Mobile learning is the ability to obtain or provide educational content on personal pocket devices such as PDAs, smartphones and mobile phones. Educational content refers to digital learning assets which includes any form of content or media made available on a personal device.


E-learning has come to define any dissemination of educational knowledge over the Internet. This makes e-learning a subset of technology-based training. It also incorporates a number of learning activities conducted on the Internet, of which mobile learning is one part.


E-learning can be real-time or self-paced, also known as "synchronous" or "asynchronous" learning. Additionally, e-learning is considered to be “tethered” (connected to something) and presented in a formal and structured manner. In contrast, mobile learning is often self-paced, un-tethered and informal in its presentation.


Because mobile devices have the power to make learning even more widely available and accessible, mobile devices are considered by many to be a natural extension of e-learning. With information and communications technology becoming portable and individual-oriented, we are today experiencing the first level of effective mobile learning as it was envisioned decades ago.

┄┄┄┄┄┄┄┄┄┄┄┄┄┄┄┄┄┄┄┄

### PARTS OF THE EXERCISE
A - Can you rewrite the mobile learning passage starting at "E-learning can be" and ending at "in its presentation.", changing "informal" to "casual"?
B - Can you extend the mobile learning passage, picking up after its final sentence?

### AVAILABLE DATA
┄┄┄┄┄┄┄┄┄┄┄┄┄┄┄┄┄┄┄┄

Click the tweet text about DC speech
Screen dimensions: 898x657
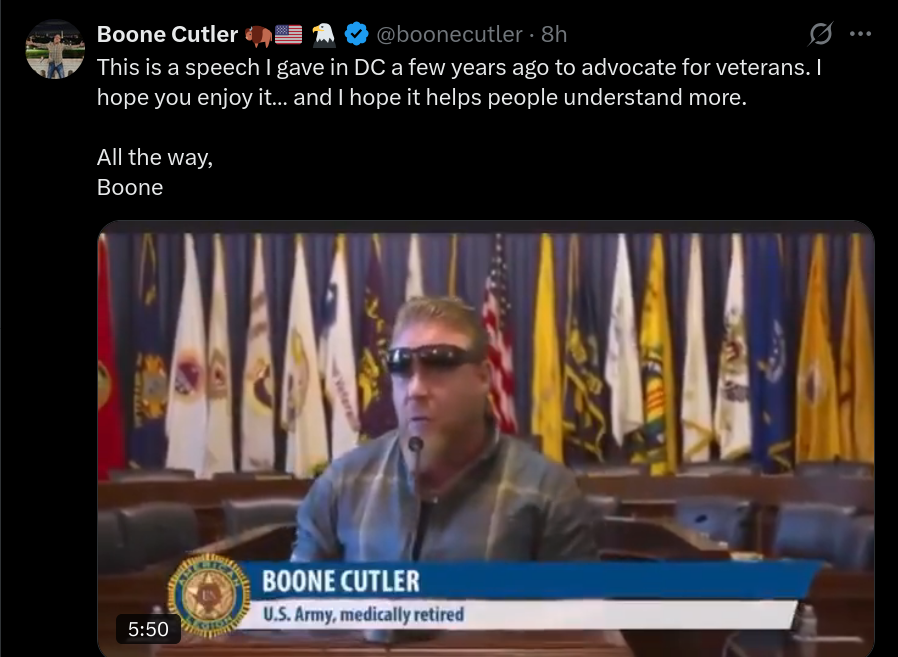click(459, 82)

┄┄┄┄┄┄┄┄┄┄┄┄┄┄┄┄┄┄┄┄

### TASK-BY-TASK ANSWERS
A -
E-learning can be real-time or self-paced, also known as "synchronous" or "asynchronous" learning. Additionally, e-learning is considered to be “tethered” (connected to something) and presented in a formal and structured manner. In contrast, mobile learning is often self-paced, un-tethered and casual in its presentation.

B -
The objectives of mLearning entail:


-Encourage ‘anywhere, anytime’ learning Mobile devices allow students to gather, access, and process information outside the classroom. They can encourage learning in a real-world context, and help bridge school, after school, and home environments.


-Reach underserved children Because of their relatively low cost and accessibility in low-income communities, handheld devices can help advance digital equity, reaching and inspiring populations ‘at the edges’ – children from economically disadvantaged communities and those from developing countries.


-Improve twenty-first century social interactions Mobile technologies have the power to promote and foster collaboration and communication, which are deemed essential for twenty-first century success.


-Fit with learning environments Mobile devices can help overcome many of the challenges associated with larger technologies, as they fit more naturally within various learning environments.


-Enable a personalized learning experience. Not all children are alike; instruction should be adaptable to individual and diverse learners. There are significant opportunities for genuinely supporting differentiated, autonomous, and individualized learning through mobile devices.


mobl21,. (2015). Mobile Learning Basics. Retrieved 26 November 2015, from http://www.mobl21.com/Basics_Of_Mobile_Learning.pdf

Mobile Learning: What is that?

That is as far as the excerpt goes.